====== Material for the task

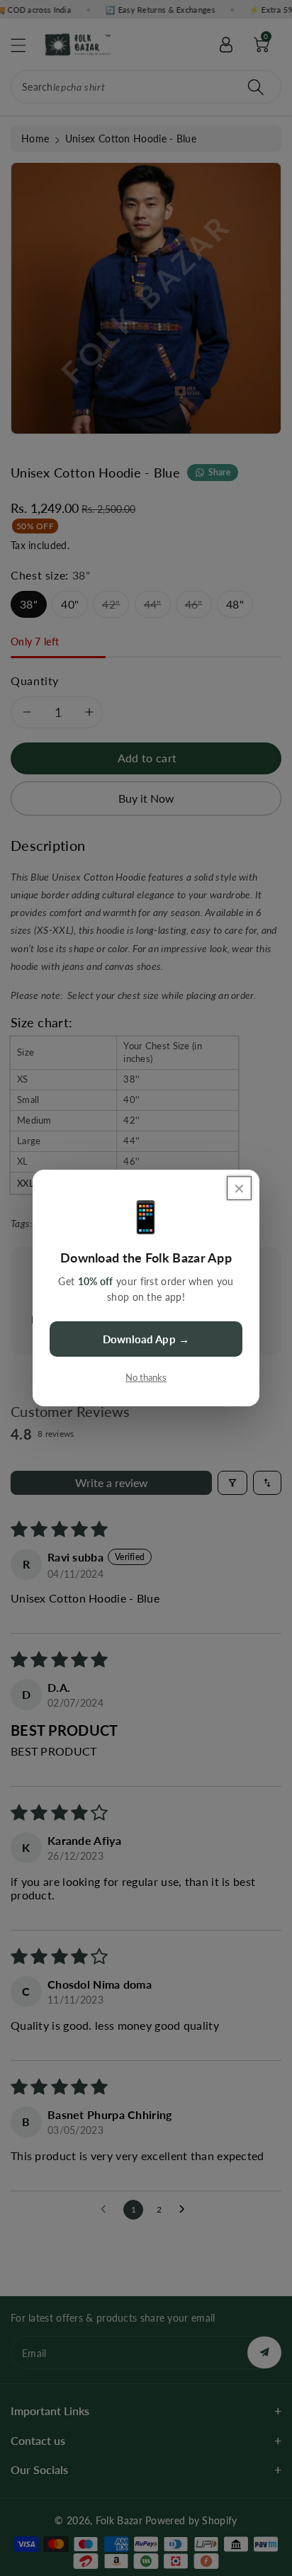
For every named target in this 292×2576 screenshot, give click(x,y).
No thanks (146, 1377)
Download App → (146, 1339)
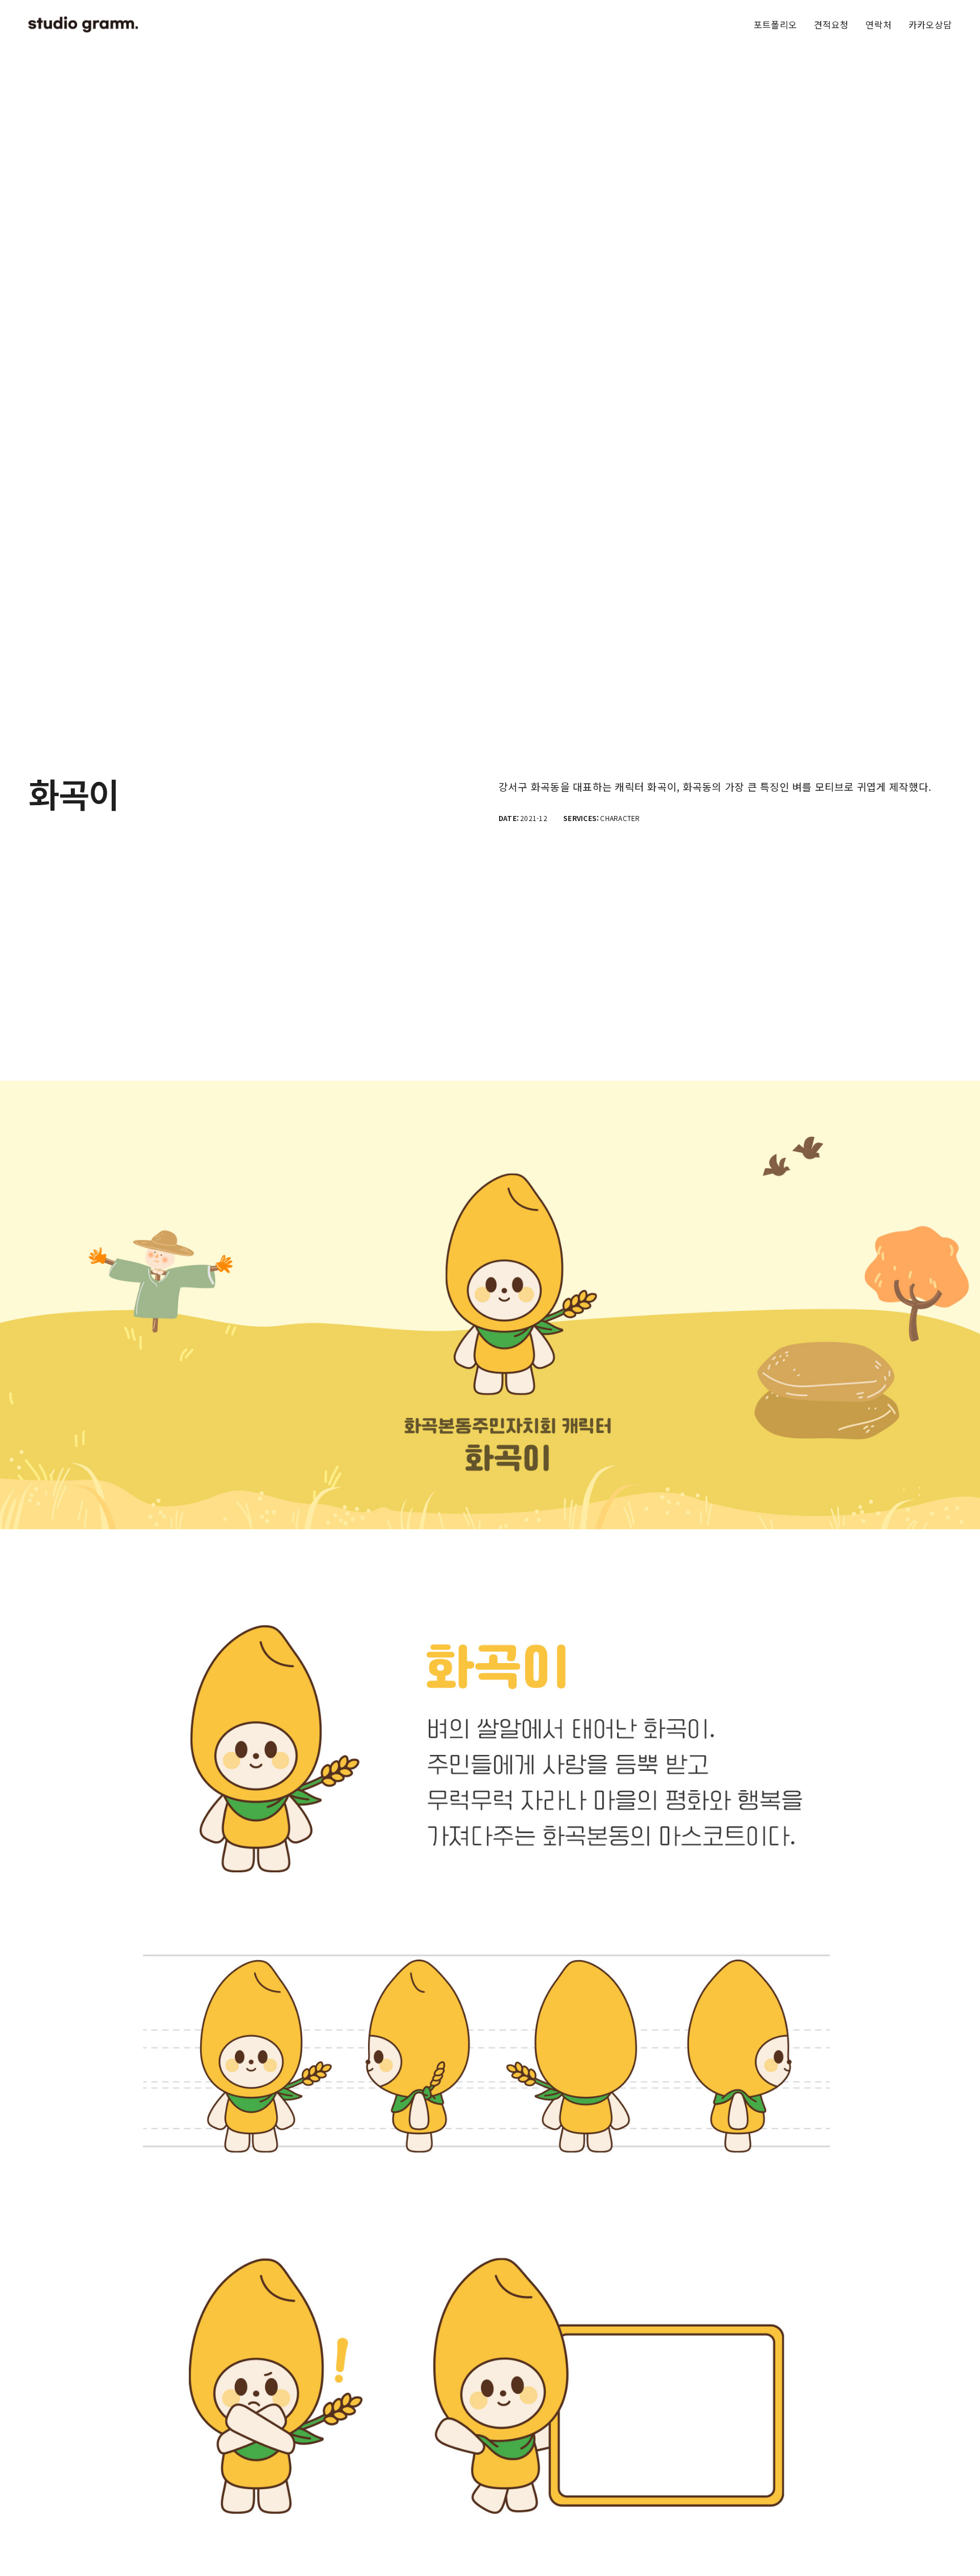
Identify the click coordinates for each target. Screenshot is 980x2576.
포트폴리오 (775, 24)
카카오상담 (930, 24)
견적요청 (831, 24)
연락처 (878, 24)
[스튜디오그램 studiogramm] (83, 24)
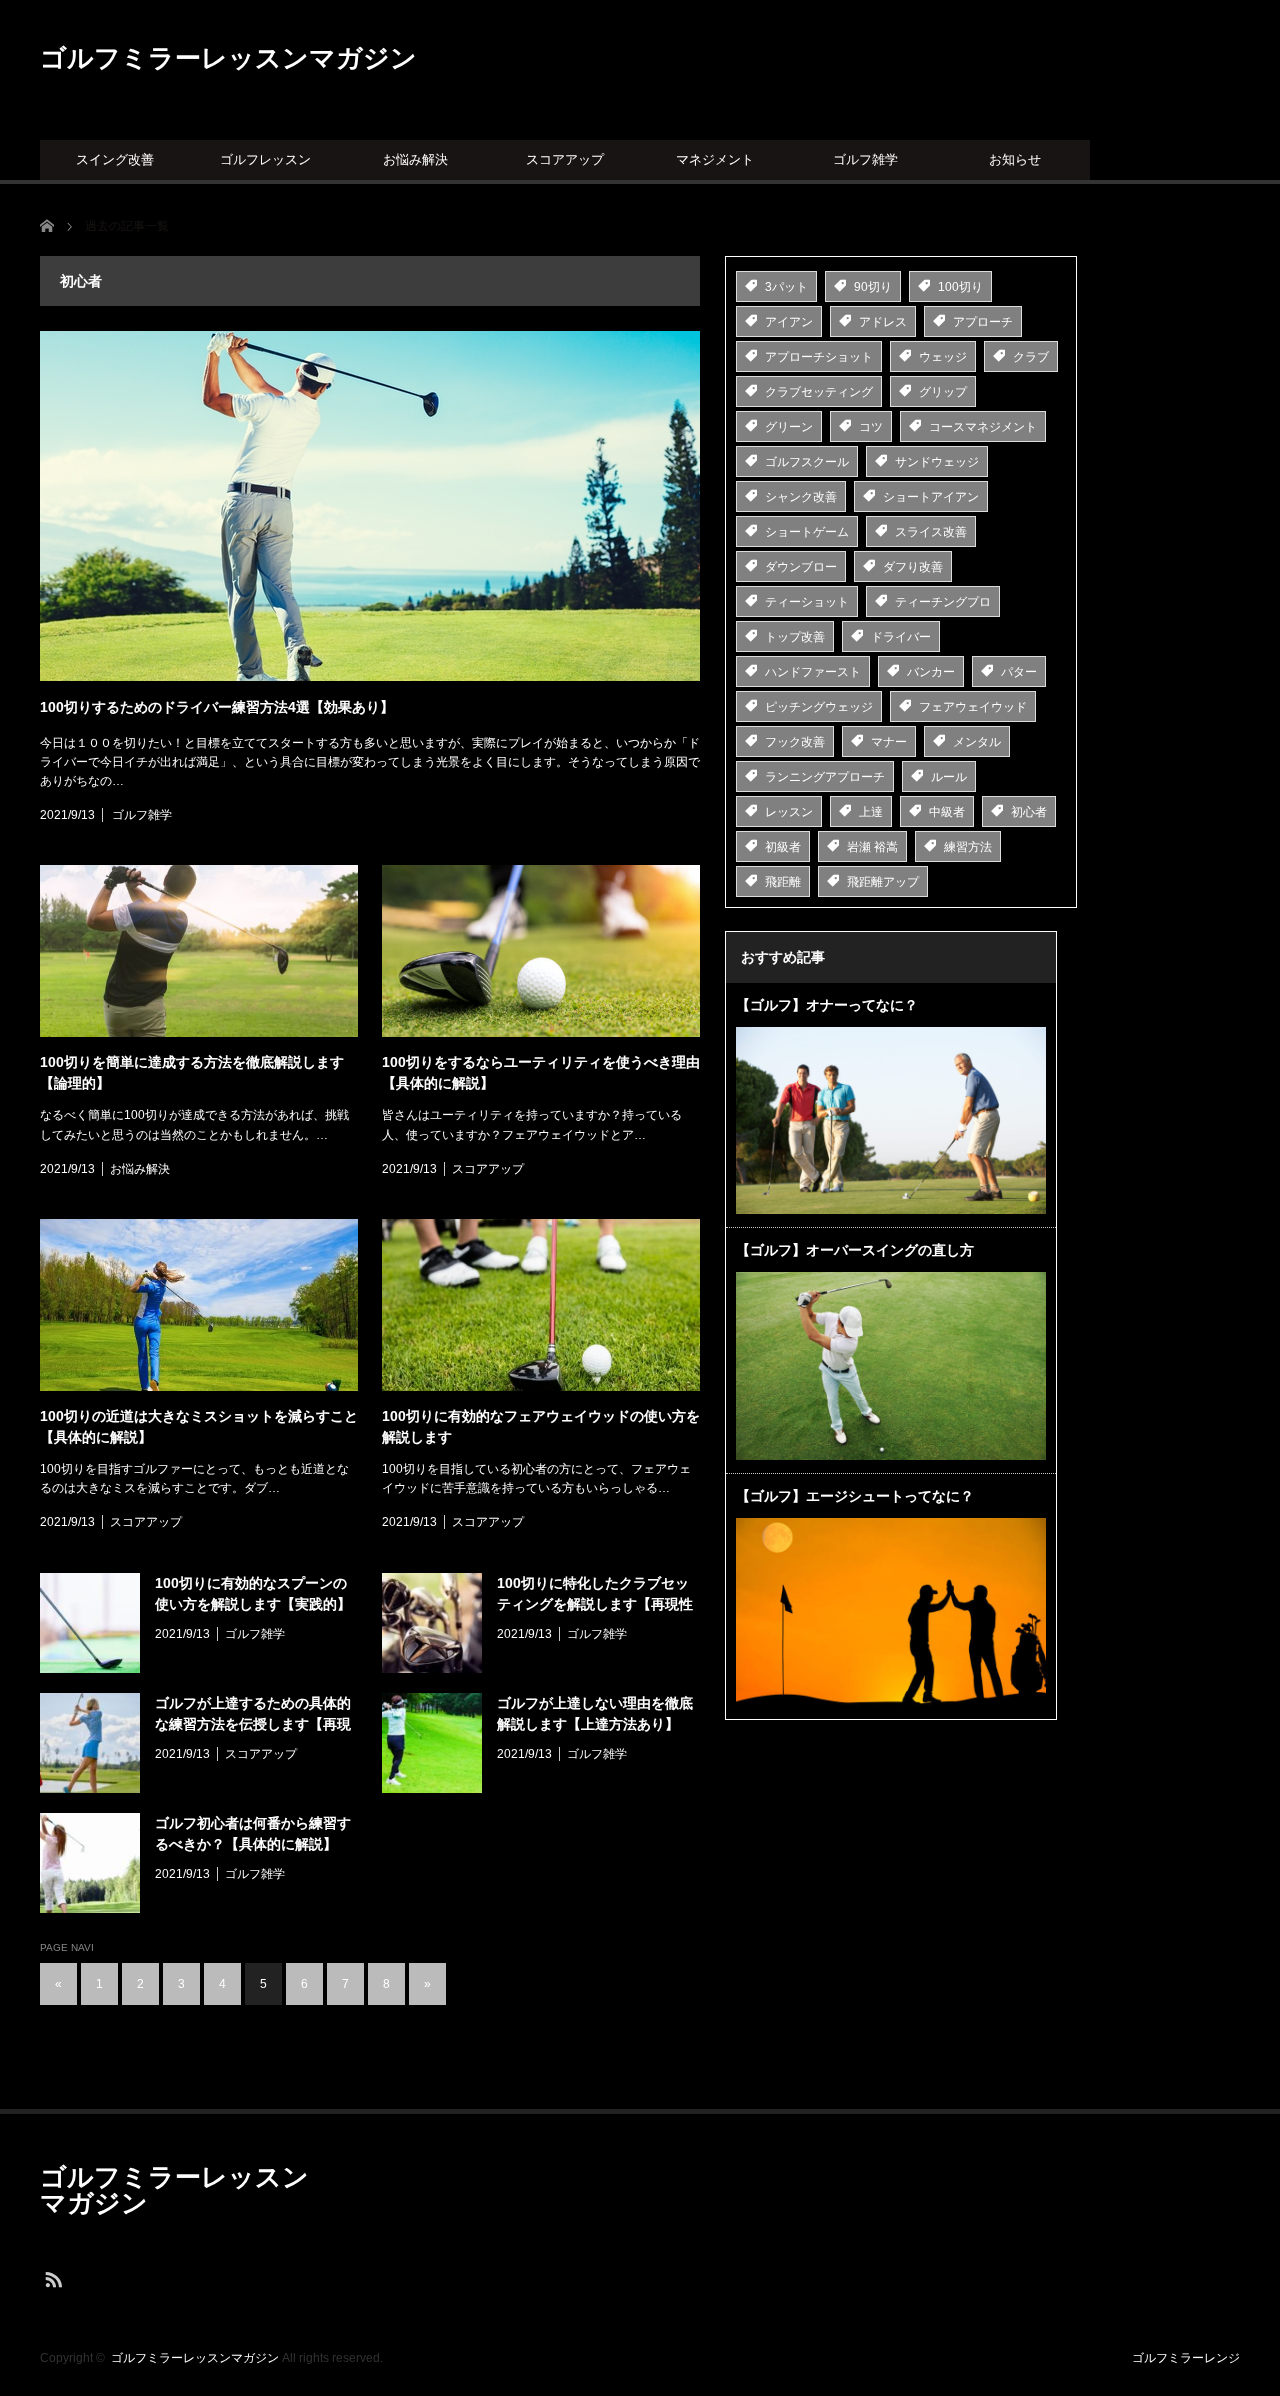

============

Your answer must be an exact copy of the records, without the pictures.

Output of the exercise:
For every named target in this 292×2576 screenshot, give click(x,y).
No thanks (146, 1377)
Download App → (146, 1339)
Identify the click coordinates for each target. Screenshot is 980x2576.
포트폴리오 (775, 24)
카카오상담 (930, 24)
견적요청 (831, 24)
연락처 (878, 24)
[스튜디오그램 studiogramm] (83, 24)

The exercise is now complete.